Nighttime Light Exposure May Weaken Breast Cancer Therapy
Night lights could cut the success rate of breast cancer therapy, according to a new study.
Total darkness at night could be the key to successfully treating breast cancer, according researchers at Tulane University School of Medicine.
Researchers explained that exposure to light at night shuts off the nighttime production of the hormone melatonin. Previous studies revealed that melatonin significantly slows the growth of tumors.
Lead researchers Steven Hill and David Blask of Tulane University's Circadian Cancer Biology Group looked at how melatonin influenced the effectiveness of tamoxifen in killing human breast cancer cells implanted in rats.
"In the first phase of the study, we kept animals in a daily light/dark cycle of 12 hours of light followed by 12 hours of total darkness (melatonin is elevated during the dark phase) for several weeks," Hill said in a news release. "In the second study, we exposed them to the same daily light/dark cycle; however, during the 12 hour dark phase, animals were exposed to extremely dim light at night (melatonin levels are suppressed), roughly equivalent to faint light coming under a door."
Researchers found that that melatonin itself delayed the development of tumors and significantly stalled their growth.

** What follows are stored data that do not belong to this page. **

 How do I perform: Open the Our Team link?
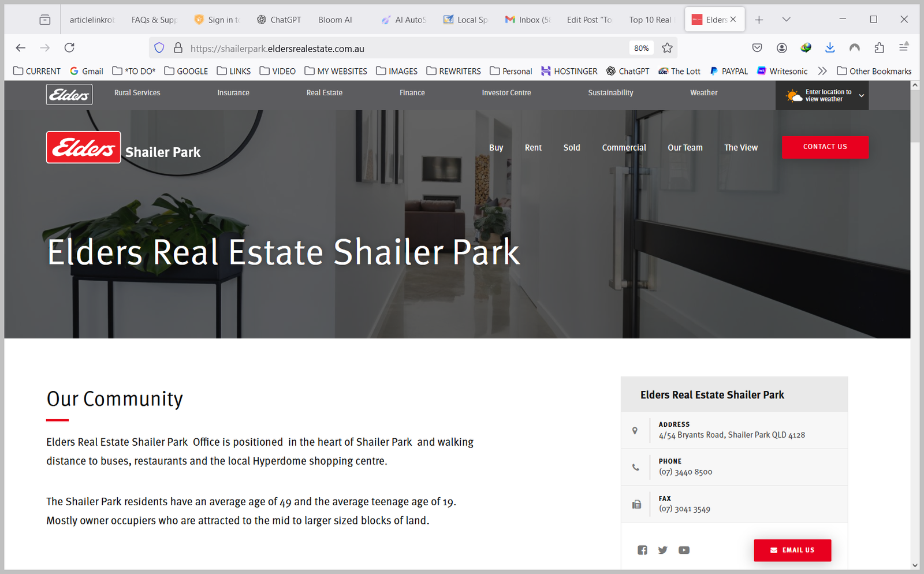point(685,148)
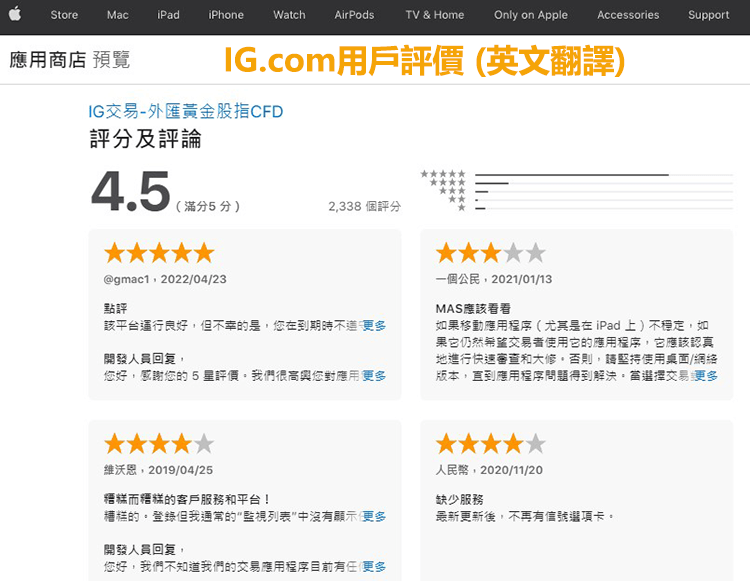Expand 更多 on @gmac1's 點評 review text

point(374,326)

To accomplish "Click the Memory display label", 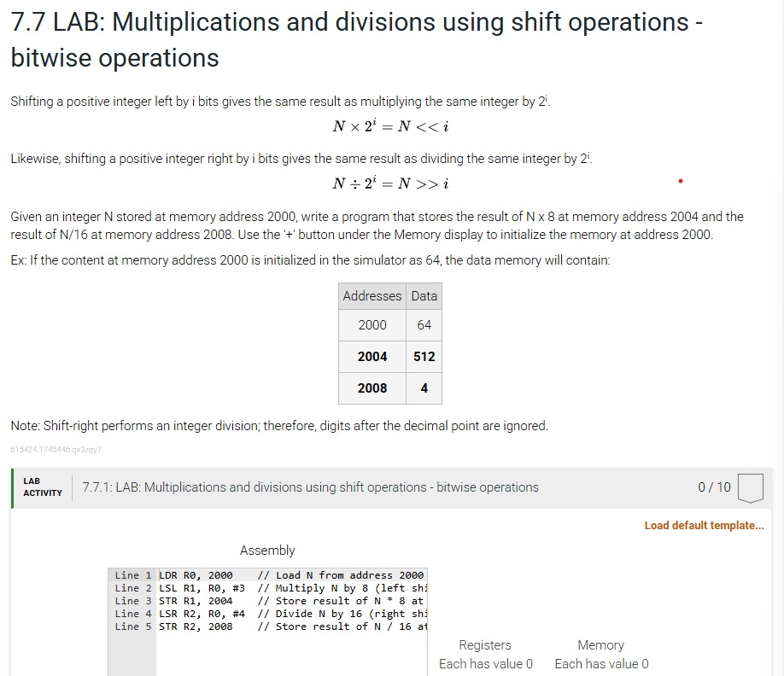I will point(601,645).
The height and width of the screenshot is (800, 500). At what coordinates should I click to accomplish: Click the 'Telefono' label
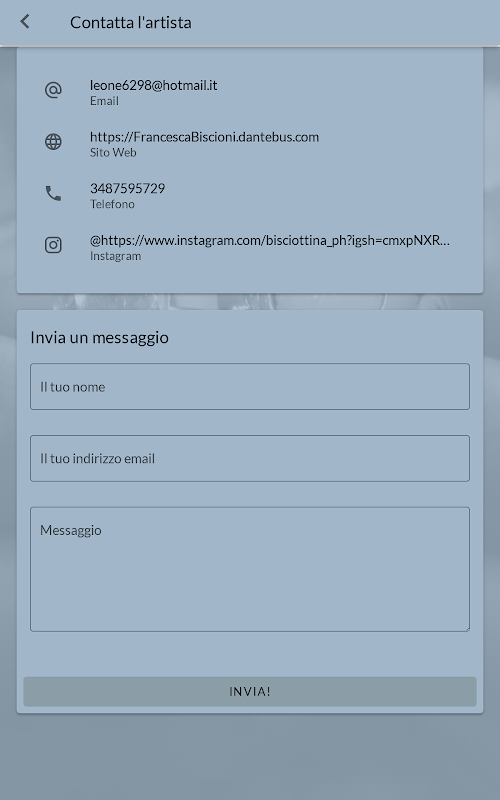coord(112,204)
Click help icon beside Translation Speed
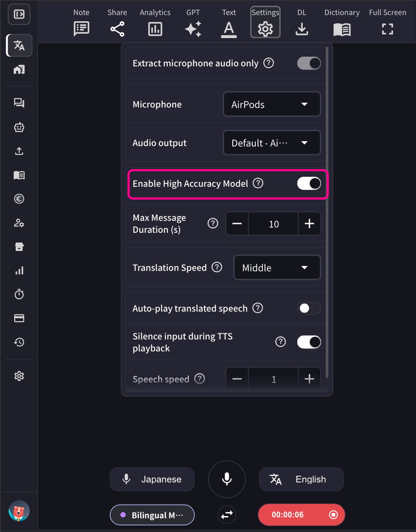Viewport: 416px width, 532px height. 217,267
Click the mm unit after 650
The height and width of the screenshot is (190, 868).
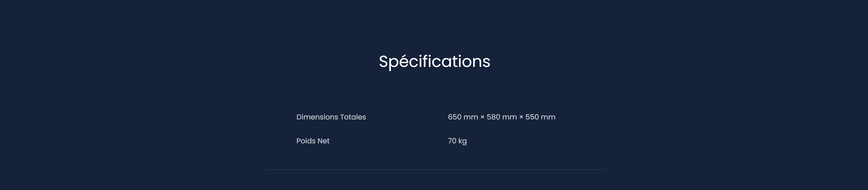(x=470, y=117)
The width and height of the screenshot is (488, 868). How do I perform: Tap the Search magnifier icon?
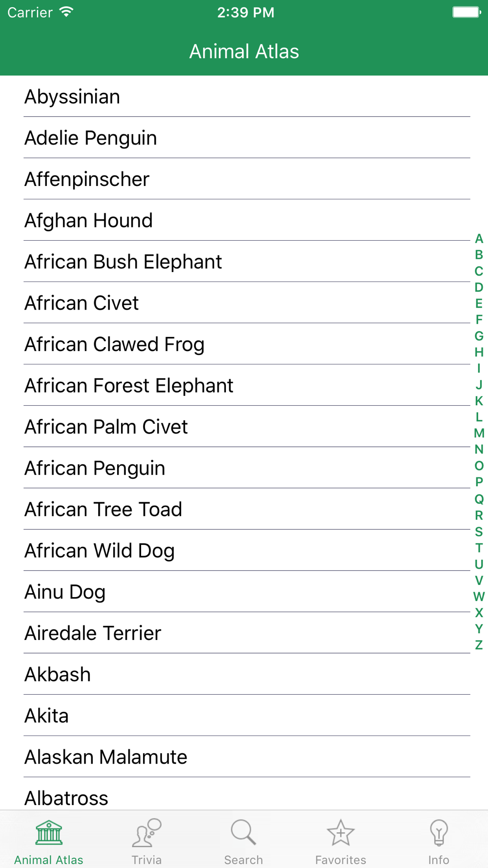[x=244, y=833]
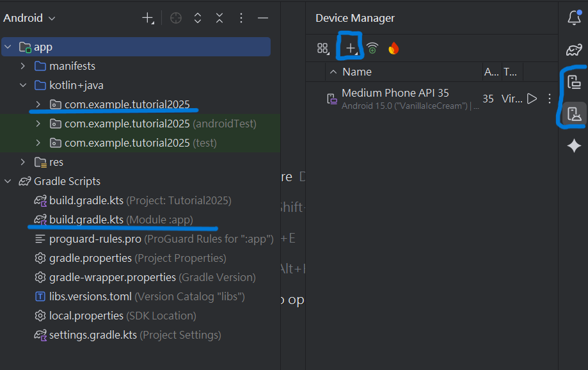Click the Firebase flame icon
The height and width of the screenshot is (370, 588).
[x=393, y=48]
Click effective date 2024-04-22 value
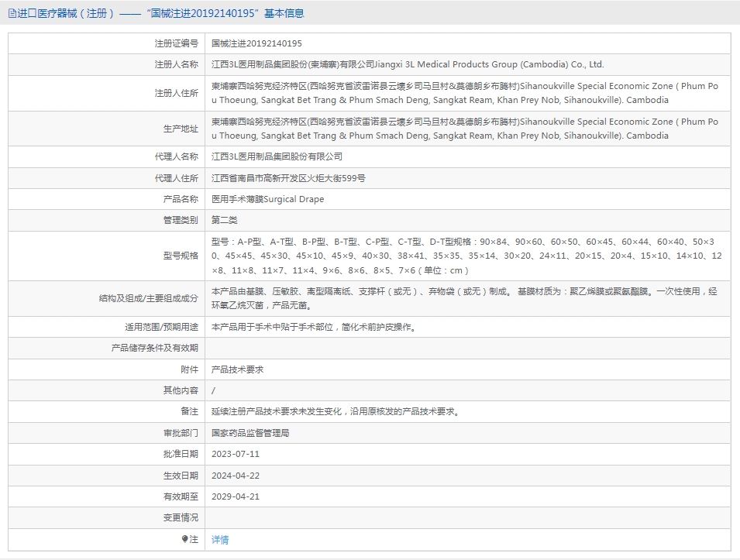 click(x=236, y=476)
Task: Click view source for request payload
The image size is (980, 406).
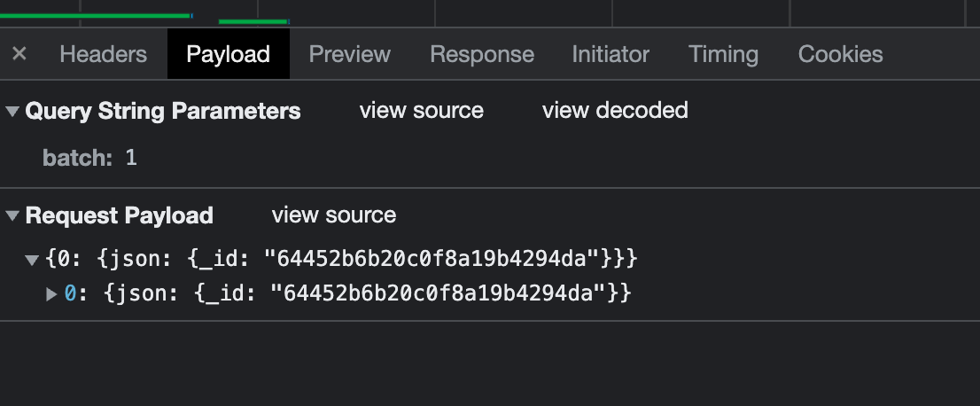Action: click(x=333, y=215)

However, animals in both melatonin groups that received tamoxifen experienced a dramatic regression of tumors. The study found that tamoxifen caused a dramatic regression of tumors in animals with either high nighttime levels of melatonin during complete darkness or in animals given melatonin supplementation during dim light at night exposure.
In light of the latest findings, researchers recommend women being treated with tamoxifen to avoid light exposure at night, night shifts or light exposure from computer and TV screens.

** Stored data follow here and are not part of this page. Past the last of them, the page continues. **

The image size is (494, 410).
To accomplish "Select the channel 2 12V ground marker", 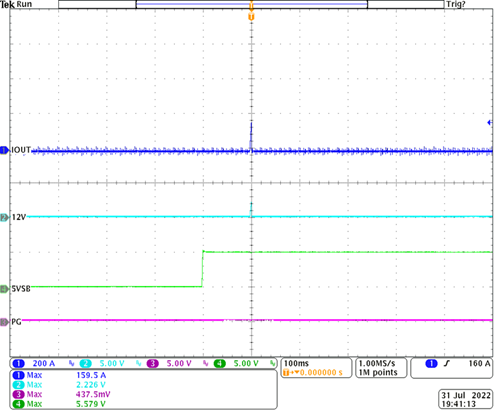I will 4,218.
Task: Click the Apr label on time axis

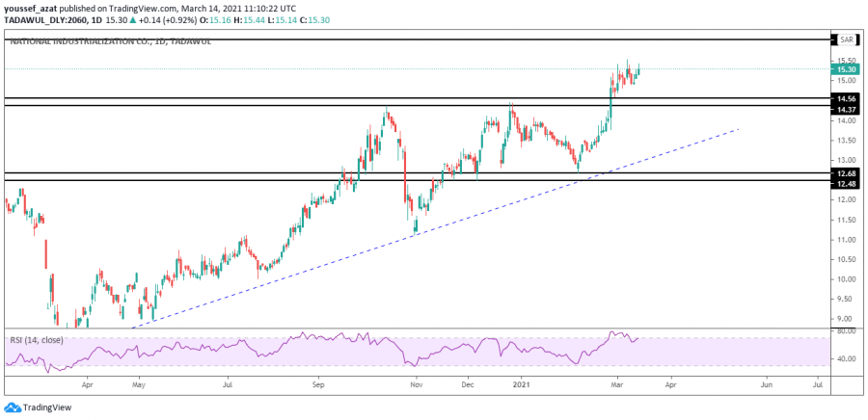Action: 87,383
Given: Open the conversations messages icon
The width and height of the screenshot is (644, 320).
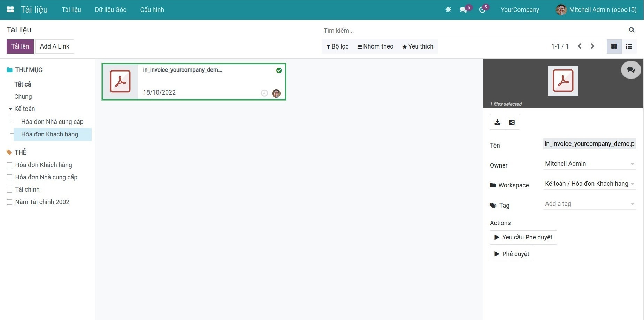Looking at the screenshot, I should coord(463,10).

"High melatonin levels at night put breast cancer cells to 'sleep' by turning off key growth mechanisms. These cells are vulnerable to tamoxifen. But when the lights are on and melatonin is suppressed, breast cancer cells 'wake up' and ignore tamoxifen," Blask said.
The latest study, "Circadian and Melatonin Disruption by Exposure to Light at Night Drives Intrinsic Resistance to Tamoxifen Therapy in Breast Cancer," was published in the journal Cancer Research.